Fig 1.
Flowchart of CASCAM for congruence quantification and selection.
Tumor and cancer model gene expression data are first harmonized (Module 1). Transparent machine learning by sparse discriminant analysis (SDA) is applied by combining predication accuracy and SDA-based deviance score for pre-selecting candidate cancer models (Module 2). Pathway-specific mechanistic explorations are iteratively investigated to conclude the final representative cancer model (Module 3). Blue frames represent input data, orange frames for essential output results, parallelogram frames for intermediate results, rectangular frames for analysis process, bullet-shaped frames for visualization, and rhombus frames for decision making.
Fig 2.
UMAP for comparison of multiple data harmonization approaches.
UMAP for normalized BC tumors (n = 960) and BC cell lines (n = 65) to compare five normalization approaches: (A) no correction and (B) quantile normalization (C) ComBat and (D) Celligner utilizing BC tumors and BC cell lines (E) Celligner utilizing pan-cancer tumors and pan-cancer cell lines. The final approach best eliminates batch effects by mixing well the BC tumors and BC cell lines.
Fig 3.
UMAP after data harmonization with replicates and basal subtype information.
(A) Three replicates (cell line; cell line_C; cell line_I) for each of the eight cell lines are highly reproducible. (B) The lower-right cluster contains dominantly tumors and cell lines annotated as basal-like (118/160 tumors and 26/28 cell lines).
Table 1.
Evaluation and properties of 13 popular machine learning methods.
Six methods applied for cancer model prediction in previous papers are highlighted (*). Prediction accuracies are shown in three machine learning evaluation examples. Parentheses in the second column are standard deviations of accuracies in five repeats of five-fold cross-validation.
Fig 4.
Genome-wide cell line congruence and pre-selection.
(A) SDA projected scatter plot. y-axis represents the projected values for 38 cell lines, the red and blue horizontal lines represent the median projected value (center) of ILC and IDC tumor samples respectively. The density plots on the right shows distributions of 769 IDC (blue) and 191 ILC (red) tumors. Red color of the dots represents SDA classification to ILC (threshold PSDA > 50%), and the solid dots represent small SDA-based deviance scores (threshold pval(DSSDA)>0.05). More stringent criteria were indicated by the dashed rectangle. Cell lines with PSDA > 0.8 were enclosed by green dashed rectangle and the ones with pval(DSSDA)>0.1 were enclosed by orange dashed rectangle. (B) SDA projected deviance score (absolute value) with 95% confidence interval. 9 unbiased-selected and 1 manually-included (marked with asterisk) cell lines are ranked based on |DSSDA|, and 95% confidence intervals are obtained by bootstrap analysis on log-scale.
Fig 5.
Pathway- and gene-specific analysis for selection of representative cell line(s).

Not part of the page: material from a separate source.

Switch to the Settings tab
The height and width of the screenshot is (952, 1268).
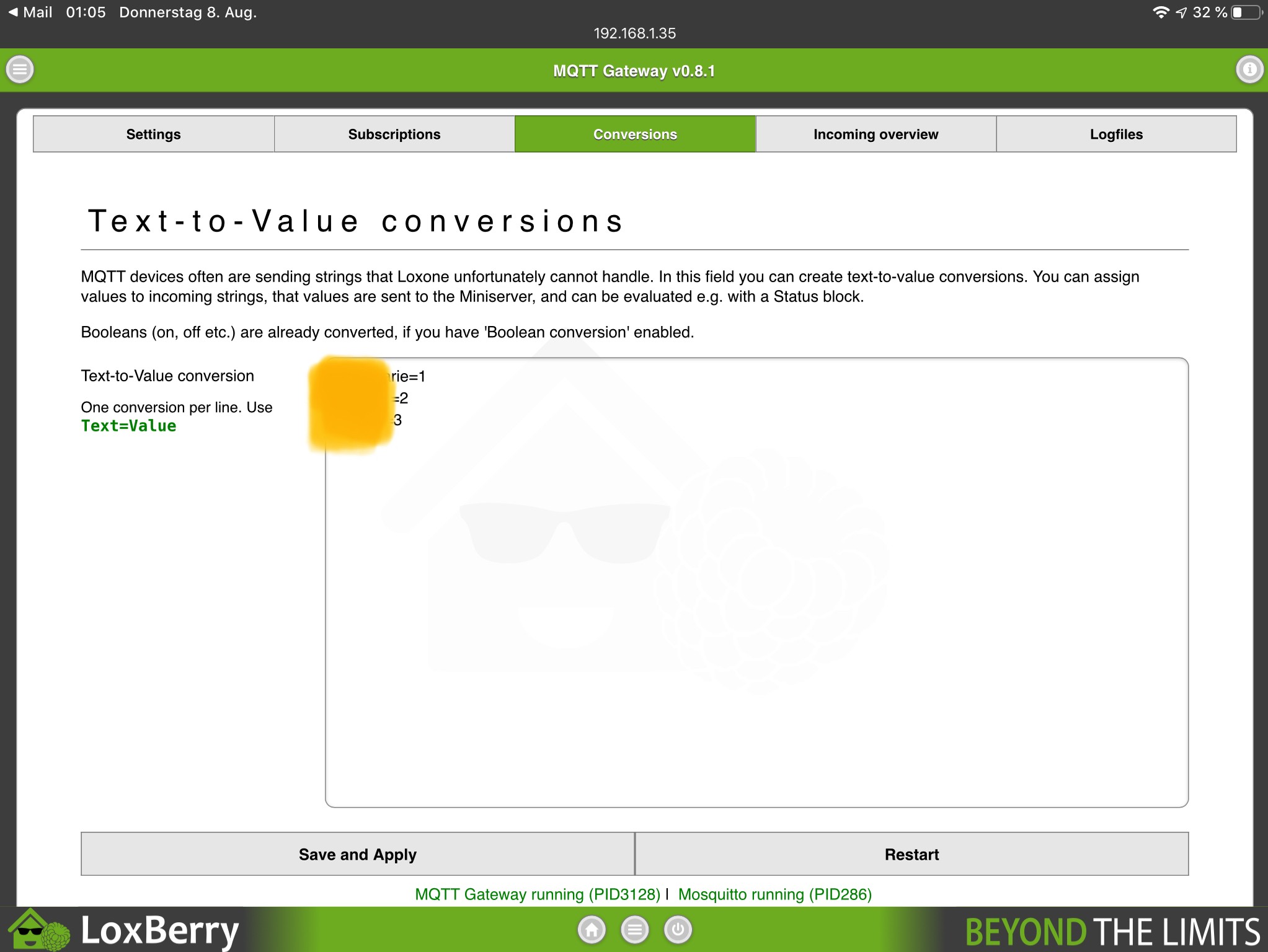(153, 134)
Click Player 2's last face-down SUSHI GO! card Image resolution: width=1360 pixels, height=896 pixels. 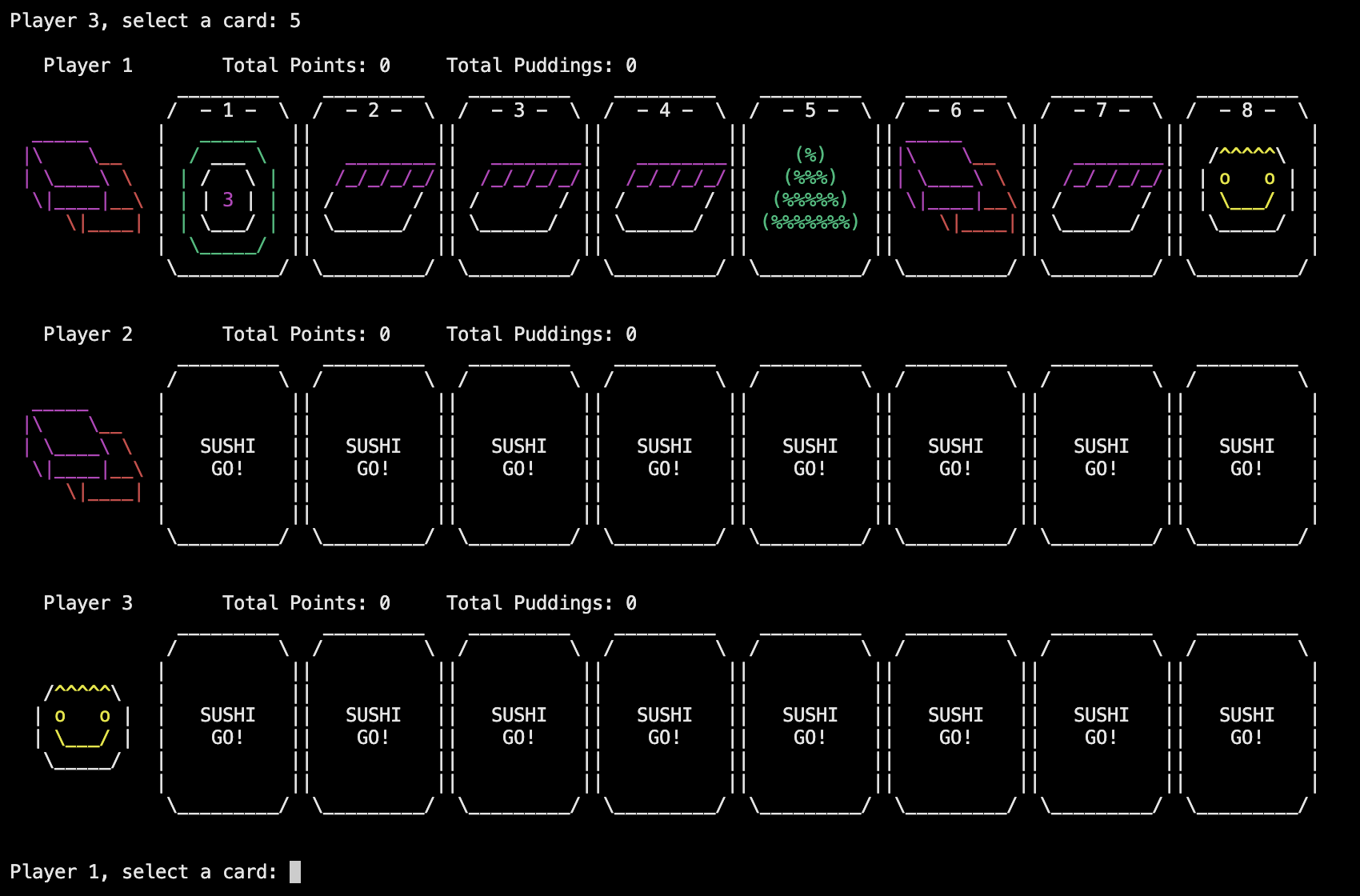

(A) Heatmap of pathway-specific deviance scores (DSpath) with 14 unbiased-selected and 1 manually-included pathways (30 < size < 200, |NES| > 1.5; shown on the rows) and 9 unbiased-selected and 1 manually-included cell lines (columns). The genome-wide SDA projected deviance score (DSSDA) is shown on the top side-bar and the pathway size and normalized enrichment score (NES) are on the left. Positive (negative) NES indicates up-regulation (down-regulation) in ILC compared to IDC. Average of the 14 pathways and the pre-selected “KEGG Cell Adhesion Molecules” pathway are shown at the bottom. The p-values of DSpath are annotated in the heatmap (one circle: p − value < 0.1; two concentric circles: p − value < 0.05; three concentric circles: p − value < 0.01), and smaller p-values indicate worse congruence. (B) Gene-specific heatmap shows DSgene for the 10 selected cell lines and 22 DE genes in “KEGG Cell Adhesion Molecules” pathway. (C) Part of KEGG PathView topological networks for BCK4 (DSpath = 1.323) for the “KEGG Cell Adhesion Molecules” pathway. The result shows discordance of 10 genes in BCK4 (orange stars showing up-regulation compared to ILC tumors and blue start showing down-regulation).
Fig 6.
Selecting representative PDO/PDX for ILC.
(A) SDA projected positions for PDO and PDX models from PDMR. Four models (three PDXs and one PDO; red circles) from the same patient (171881–019-R) were identified as candidate ILC models. Six models from this patient are labeled with the sample ID. High consistency was observed between SDA deviance scores and passages among PDX models. (B) Six models originated from the same patient were used for pathway-specific analysis. Six models show high congruence in the majority of 14 pathways and the Cell Adhesion pathway. (C) Violin plot shows the position of PDO.1 and PDX.1B on the six genes on which PDO.1 is discordant with.
Table 2.
SDA-based genome-wide congruence summary for six models from patient 171881–019-R.
Later passages of PDX models have worse congruence (i.e., larger deviance scores).